Tip: For additional information about backing up secrets and the
system_auth
keyspace, see the
Secrets and system_auth keyspace note in the 'Restoring database data (OCP)'
topic.
When backup has successfully completed, you restore your Agile Service Manager services
to normal operation.
Restore services
-
Scale up the services to the original level.

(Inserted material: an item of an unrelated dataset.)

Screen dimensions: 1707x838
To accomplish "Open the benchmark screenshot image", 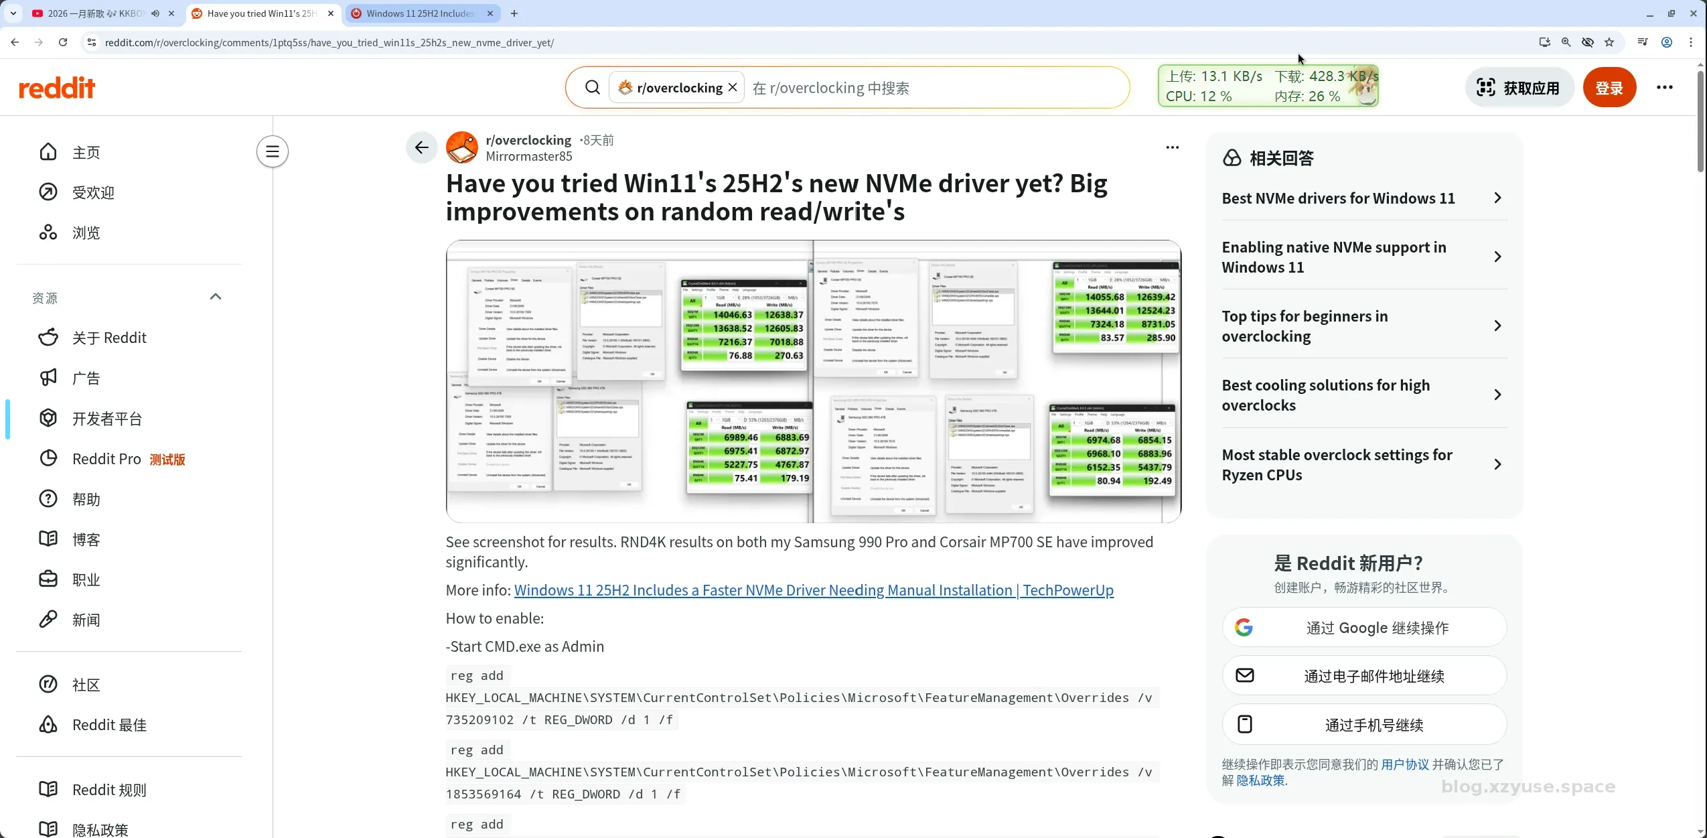I will pyautogui.click(x=813, y=381).
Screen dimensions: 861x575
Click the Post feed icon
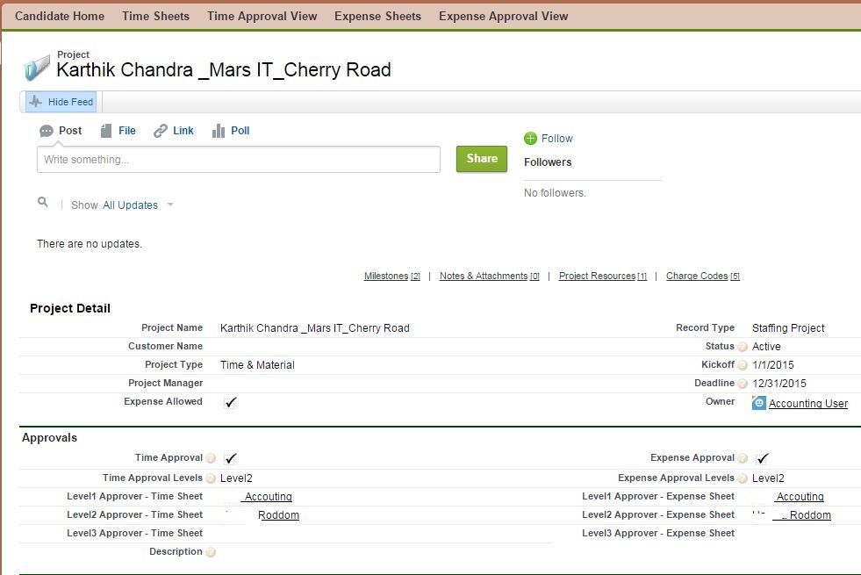tap(47, 130)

The original level was obtained in a
previous
step.
kubectl scale deployment --replicas=1 noi-topology-topology
kubectl scale deployment --replicas=1 noi-topology-layout
kubectl scale deployment --replicas=1 noi-topology-merge
kubectl scale deployment --replicas=1 noi-topology-status
kubectl scale deployment --replicas=1 noi-topology-search
kubectl scale deployment --replicas=1 noi-topology-observer-service
kubectl scale deployment --replicas=1 noi-topology-noi-gateway
kubectl scale deployment --replicas=1 noi-topology-noi-probe
kubectl scale deployment --replicas=1 noi-topology-ui-api
kubectl scale deployment --replicas=1 noi-topology-dns-observer
kubectl scale deployment --replicas=1 noi-topology-file-observer
kubectl scale deployment --replicas=1 noi-topology-rest-observer
kubectl scale deployment --replicas=1 noi-topology-kubernetes-observer
Results
The backup procedure stores the backup generated files inside the Agile Service Manager
Cassandra pods inside the /opt/ibm/cassandra/data/backup_tar/
directory.
What to do next
You can restore your backed up data as and when required.